Update the records below by changing every "room number" to "unit number", and reproduce them otherwise unchanged.

________________________________________

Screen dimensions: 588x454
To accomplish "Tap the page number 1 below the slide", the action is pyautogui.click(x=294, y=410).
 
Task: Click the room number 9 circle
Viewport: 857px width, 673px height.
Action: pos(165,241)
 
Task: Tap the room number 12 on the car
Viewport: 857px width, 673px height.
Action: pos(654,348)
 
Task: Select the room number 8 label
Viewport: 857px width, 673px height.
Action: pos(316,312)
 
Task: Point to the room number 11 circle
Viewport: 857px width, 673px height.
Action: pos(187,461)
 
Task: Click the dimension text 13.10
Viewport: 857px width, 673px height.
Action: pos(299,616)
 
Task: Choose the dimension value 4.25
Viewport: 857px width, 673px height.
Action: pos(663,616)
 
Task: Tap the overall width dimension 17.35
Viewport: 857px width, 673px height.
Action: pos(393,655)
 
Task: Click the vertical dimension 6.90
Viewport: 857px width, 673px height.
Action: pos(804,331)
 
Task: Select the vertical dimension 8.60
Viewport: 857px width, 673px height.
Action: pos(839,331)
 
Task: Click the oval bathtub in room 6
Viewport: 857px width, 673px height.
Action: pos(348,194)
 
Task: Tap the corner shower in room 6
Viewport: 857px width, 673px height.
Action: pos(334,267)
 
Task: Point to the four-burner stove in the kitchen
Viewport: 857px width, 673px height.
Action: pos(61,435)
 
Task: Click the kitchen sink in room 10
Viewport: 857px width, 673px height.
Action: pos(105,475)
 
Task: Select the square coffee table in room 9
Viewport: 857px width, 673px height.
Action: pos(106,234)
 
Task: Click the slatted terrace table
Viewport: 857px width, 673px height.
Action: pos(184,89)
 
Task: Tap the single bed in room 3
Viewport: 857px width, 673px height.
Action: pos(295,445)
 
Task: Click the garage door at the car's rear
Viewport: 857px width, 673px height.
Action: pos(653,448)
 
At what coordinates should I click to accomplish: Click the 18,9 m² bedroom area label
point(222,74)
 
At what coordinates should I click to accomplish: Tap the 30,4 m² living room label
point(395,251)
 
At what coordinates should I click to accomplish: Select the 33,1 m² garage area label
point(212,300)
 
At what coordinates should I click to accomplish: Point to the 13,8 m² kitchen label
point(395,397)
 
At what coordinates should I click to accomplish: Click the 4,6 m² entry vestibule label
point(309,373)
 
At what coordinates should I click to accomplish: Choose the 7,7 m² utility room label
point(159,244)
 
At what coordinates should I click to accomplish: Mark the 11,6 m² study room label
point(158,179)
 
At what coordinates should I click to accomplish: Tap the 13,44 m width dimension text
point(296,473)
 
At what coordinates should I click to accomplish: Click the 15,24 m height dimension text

________________________________________

:: THE OUTPUT ::
Screen dimensions: 588x454
To accomplish "Tap the page number 1 below the slide", the action is pyautogui.click(x=294, y=410).
 
Task: Click the unit number 9 circle
Viewport: 857px width, 673px height.
Action: pos(165,241)
 
Task: Tap the unit number 12 on the car
Viewport: 857px width, 673px height.
Action: pos(654,348)
 
Task: Select the unit number 8 label
Viewport: 857px width, 673px height.
Action: pos(316,312)
 
Task: Point to the unit number 11 circle
Viewport: 857px width, 673px height.
Action: pos(187,461)
 
Task: Click the dimension text 13.10
Viewport: 857px width, 673px height.
Action: pos(299,616)
 
Task: Choose the dimension value 4.25
Viewport: 857px width, 673px height.
Action: pos(663,616)
 
Task: Tap the overall width dimension 17.35
Viewport: 857px width, 673px height.
Action: pos(393,655)
 
Task: Click the vertical dimension 6.90
Viewport: 857px width, 673px height.
Action: pos(804,331)
 
Task: Select the vertical dimension 8.60
Viewport: 857px width, 673px height.
Action: pos(839,331)
 
Task: Click the oval bathtub in room 6
Viewport: 857px width, 673px height.
Action: pos(348,194)
 
Task: Tap the corner shower in room 6
Viewport: 857px width, 673px height.
Action: pos(334,267)
 
Task: Point to the four-burner stove in the kitchen
Viewport: 857px width, 673px height.
Action: pos(61,435)
 
Task: Click the kitchen sink in room 10
Viewport: 857px width, 673px height.
Action: pos(105,475)
 
Task: Select the square coffee table in room 9
Viewport: 857px width, 673px height.
Action: pos(106,234)
 
Task: Click the slatted terrace table
Viewport: 857px width, 673px height.
Action: pos(184,89)
 
Task: Tap the single bed in room 3
Viewport: 857px width, 673px height.
Action: pos(295,445)
 
Task: Click the garage door at the car's rear
Viewport: 857px width, 673px height.
Action: pos(653,448)
 
At what coordinates should I click to accomplish: Click the 18,9 m² bedroom area label
point(222,74)
 
At what coordinates should I click to accomplish: Tap the 30,4 m² living room label
point(395,251)
 
At what coordinates should I click to accomplish: Select the 33,1 m² garage area label
point(212,300)
 
At what coordinates should I click to accomplish: Point to the 13,8 m² kitchen label
point(395,397)
 
At what coordinates should I click to accomplish: Click the 4,6 m² entry vestibule label
point(309,373)
 
At what coordinates should I click to accomplish: Choose the 7,7 m² utility room label
point(159,244)
 
At what coordinates should I click to accomplish: Mark the 11,6 m² study room label
point(158,179)
 
At what coordinates should I click to accomplish: Tap the 13,44 m width dimension text
point(296,473)
 
At what coordinates should I click to accomplish: Click the 15,24 m height dimension text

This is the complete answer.